I think all this cold weather and less fishing gets us kinda stir crazy!!! Come on Drum Season!!


----------



## JAM (Jul 22, 2002)

*Still fishin Still catchin*

Ain't board yet.. Just tryin to get the terminology down LOL... I think Gillys got it right put a litttle happy into it... JAM


----------



## dirtyhandslopez (Nov 17, 2006)

*Kinda' off subject*

I feel some video watching is in order to understand all this.
There used to be a man in our club that used to do a "Yarmouth" cast. He used about a 14' stiff as a telegraph pole rod twinned with what looked like a big fly reel, except when he was casting, he would unscrew the reel from reeling position to the reel set like a spinner. Then he'd basically get it moving, spin a time or two and let it fly. I think I remember him hitting 200yrds a few times, and nearly always won the club casting comps. Cracknell was his last name.
Anyone else heard of this? Blackbeard? Tommy? Anyone?
This was late 70's, early 80's.


----------



## Tommy (Jan 24, 2001)

Sounds like an Alvey reel.

Tommy


----------



## BlaineO (Jan 22, 2001)

dirtyhandslopez,

I'm the anyone, in this case........... 

Depending on where you are, a "Yarmouth cast" is a backcast.

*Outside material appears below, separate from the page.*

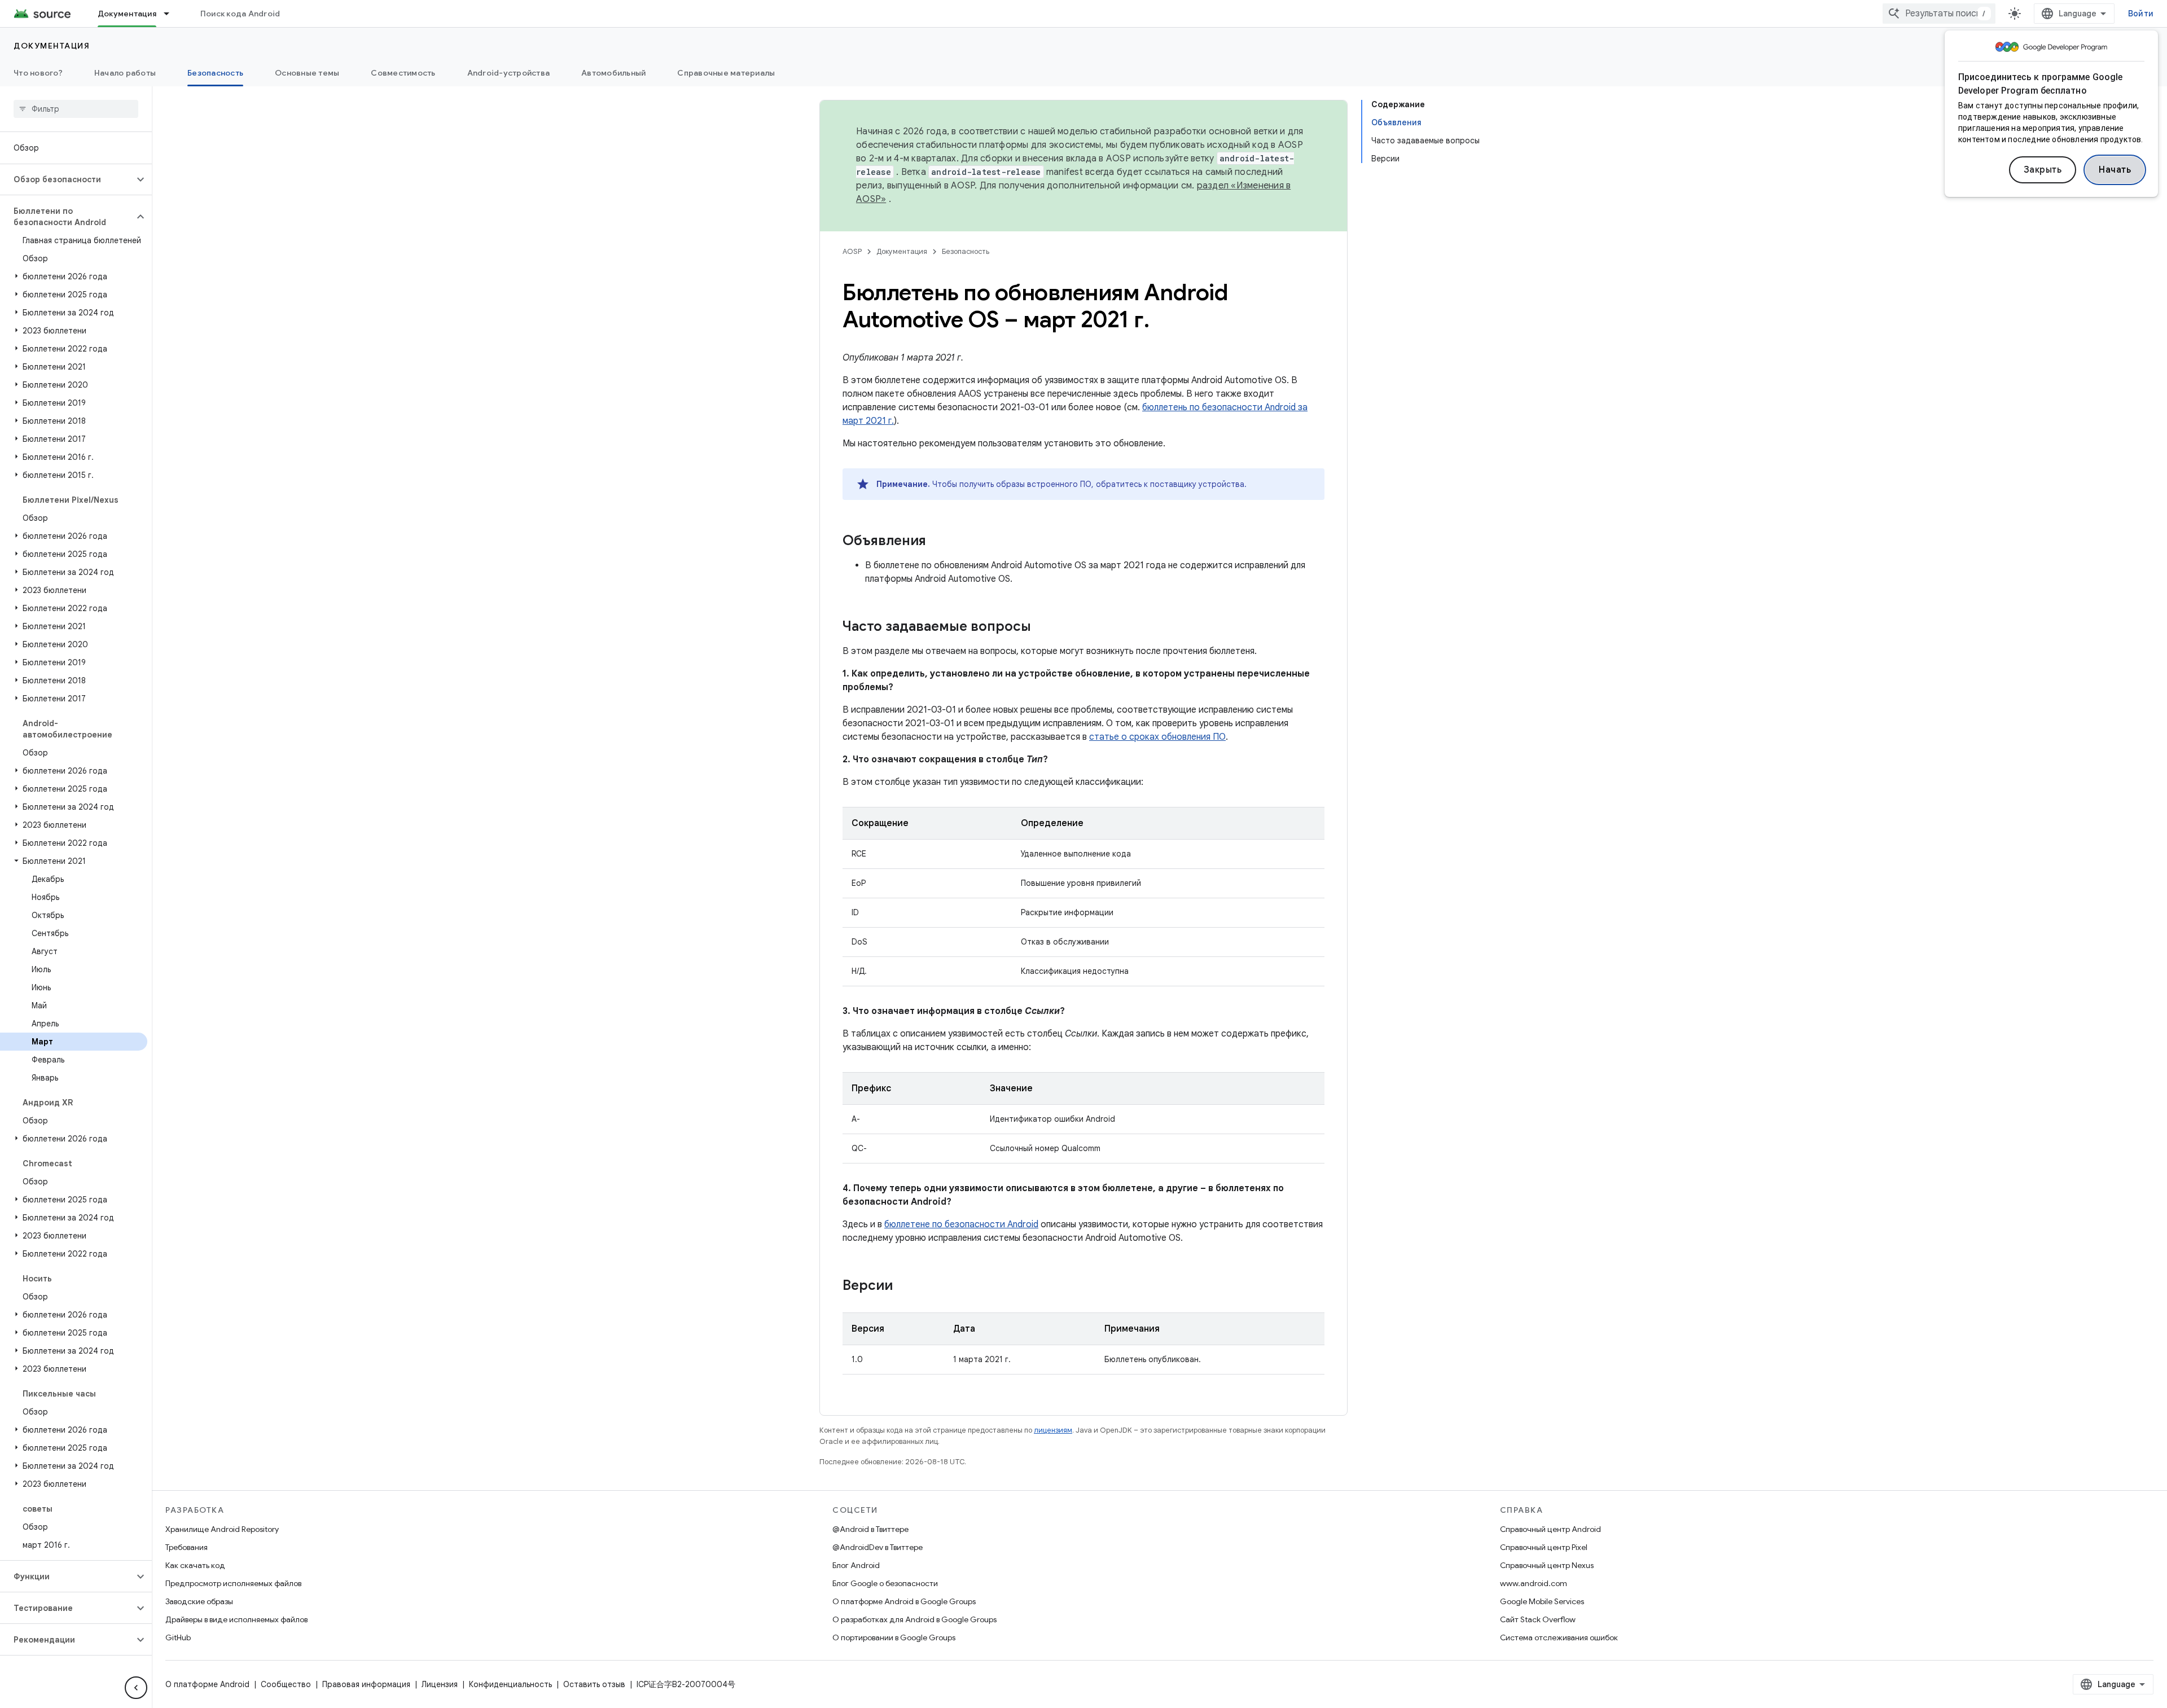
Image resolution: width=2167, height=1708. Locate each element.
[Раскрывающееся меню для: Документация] (171, 13)
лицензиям (1053, 1430)
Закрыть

Was he facing the direction of the cast or was his back to it when he started his cast?

Blaine


----------



## sandcruiser (Jan 15, 2007)

*paralysis by analysis?*

Casting broken down easy like:

OTG=slow,steady power curve and technique foundation (makes sense not to start with this cast, you might get better if you do)
M.Pendy=develop timing and build extra power to power curve learned from OTG (help out the fishing line and sinker industry with this cast)
Hatteras=try not to kill others in a crowd with short drop and no extreme power curve (try to use mental imagery of looking cool at the Point with the big dogs with this cast)
Free style=listen to nobody and develop a Lee Trevino like 'one-of-a-kind' cast that no one can duplicate (or would want to)

Finally, start with the cast you can't do first like the Hatteras (to wreck confidence) and work backwards to the more dangerous casts to impress others. Find a beach with nobody to your right if your right handed and nobody to your left if your a lefty. Don't hurt nothing but your feelings. Last but not least, don't listen to me.


----------